## Task description
Please copy every line of the data in which the string "Android" appears.
(Records for this task)
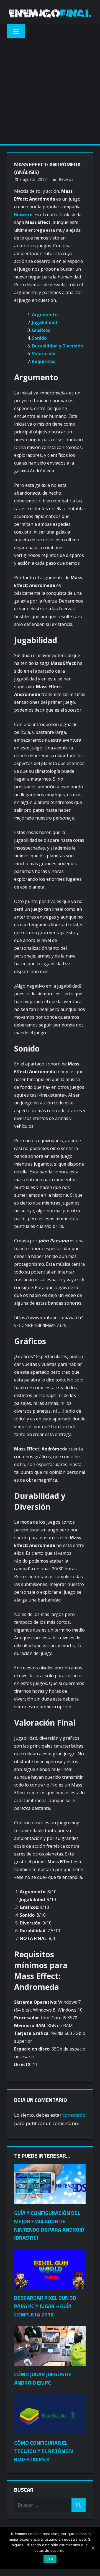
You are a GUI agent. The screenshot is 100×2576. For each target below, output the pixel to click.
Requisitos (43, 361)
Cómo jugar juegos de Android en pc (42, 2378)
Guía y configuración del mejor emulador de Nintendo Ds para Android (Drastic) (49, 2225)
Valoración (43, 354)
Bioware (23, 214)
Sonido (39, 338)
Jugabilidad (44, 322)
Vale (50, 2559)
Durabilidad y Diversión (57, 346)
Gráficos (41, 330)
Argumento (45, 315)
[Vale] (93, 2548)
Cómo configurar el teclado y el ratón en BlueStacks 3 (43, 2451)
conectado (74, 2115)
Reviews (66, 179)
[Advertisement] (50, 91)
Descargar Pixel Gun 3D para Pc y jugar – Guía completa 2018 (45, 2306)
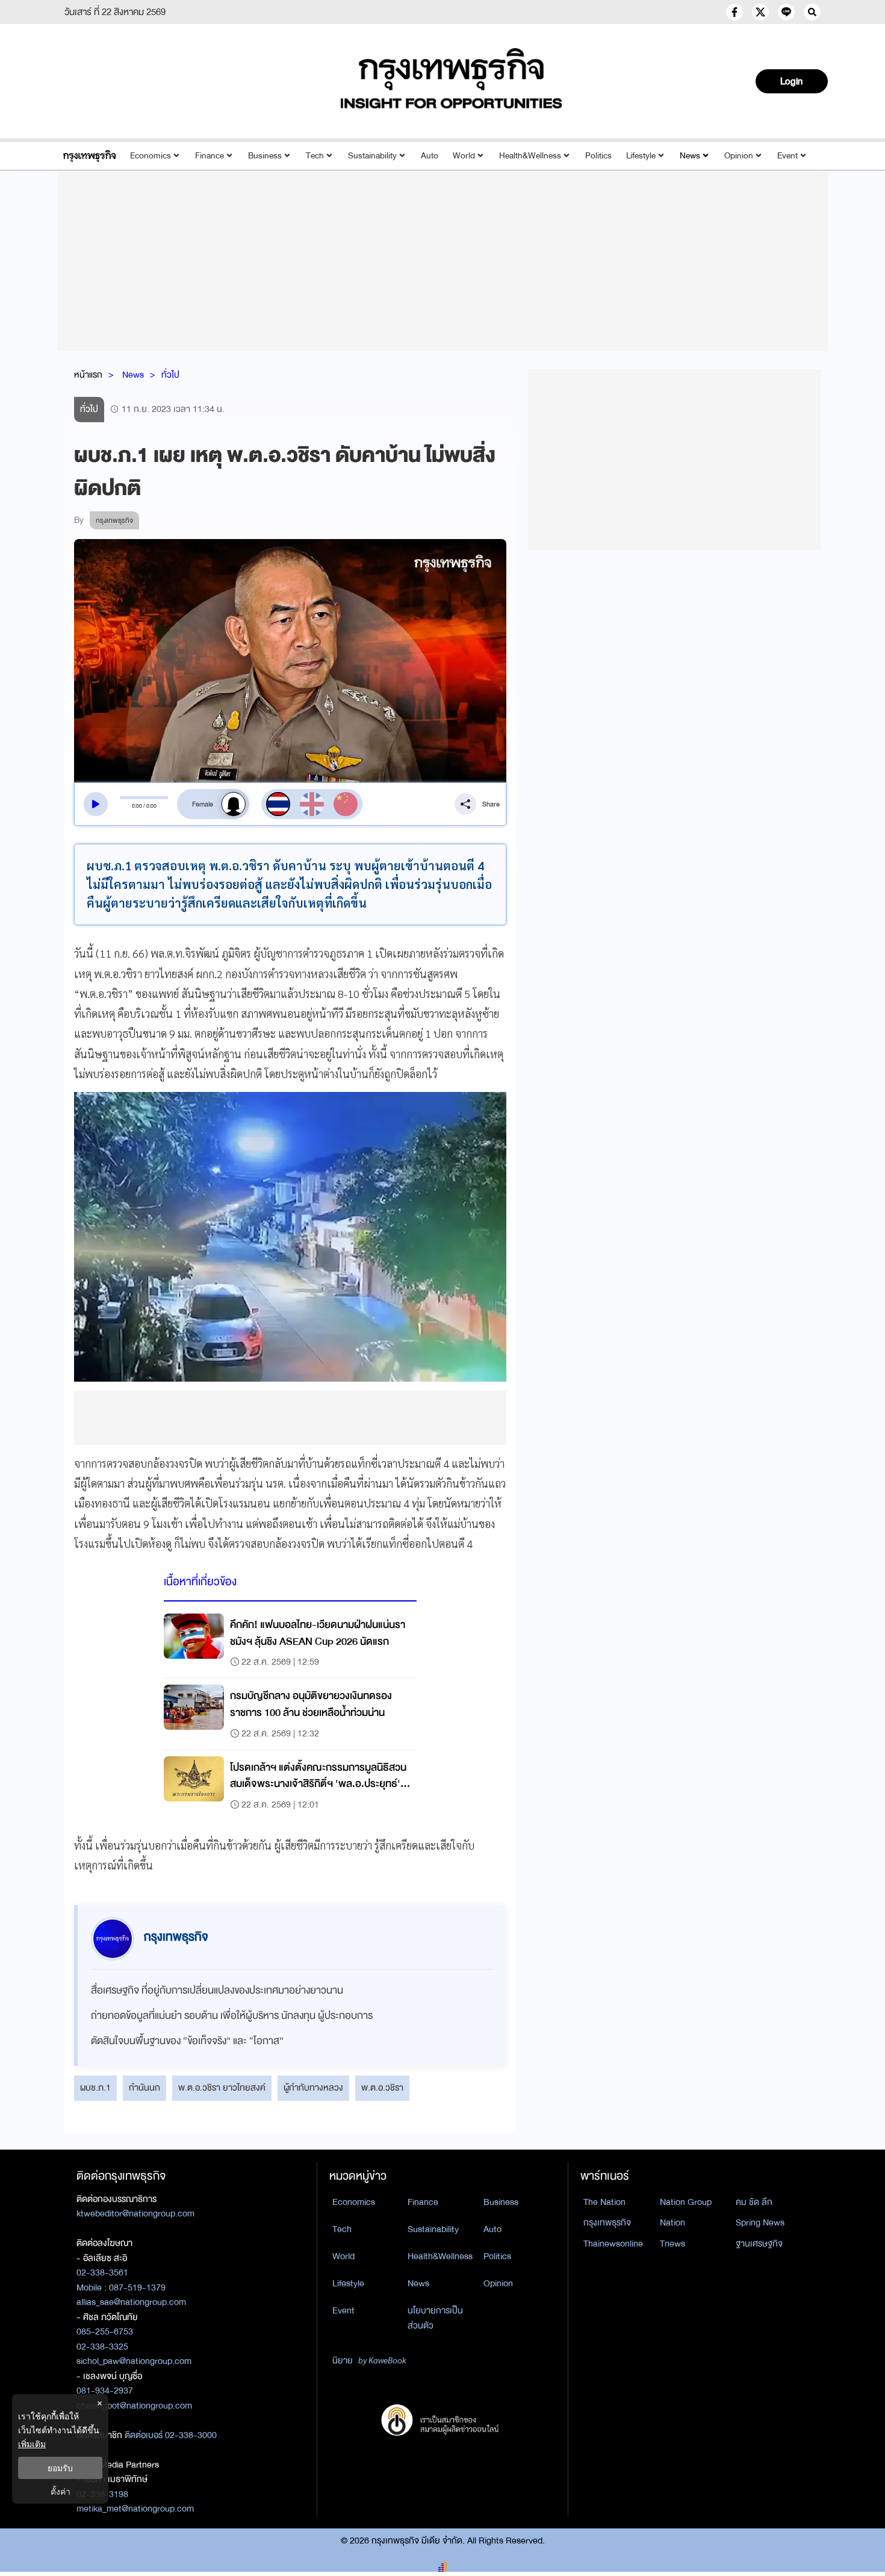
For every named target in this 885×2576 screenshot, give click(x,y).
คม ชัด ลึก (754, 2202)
(End Records for this task)
## Worked solution
Cómo jugar juegos de Android en pc (42, 2378)
Guía y configuración del mejor emulador de Nintendo Ds para Android (Drastic) (49, 2225)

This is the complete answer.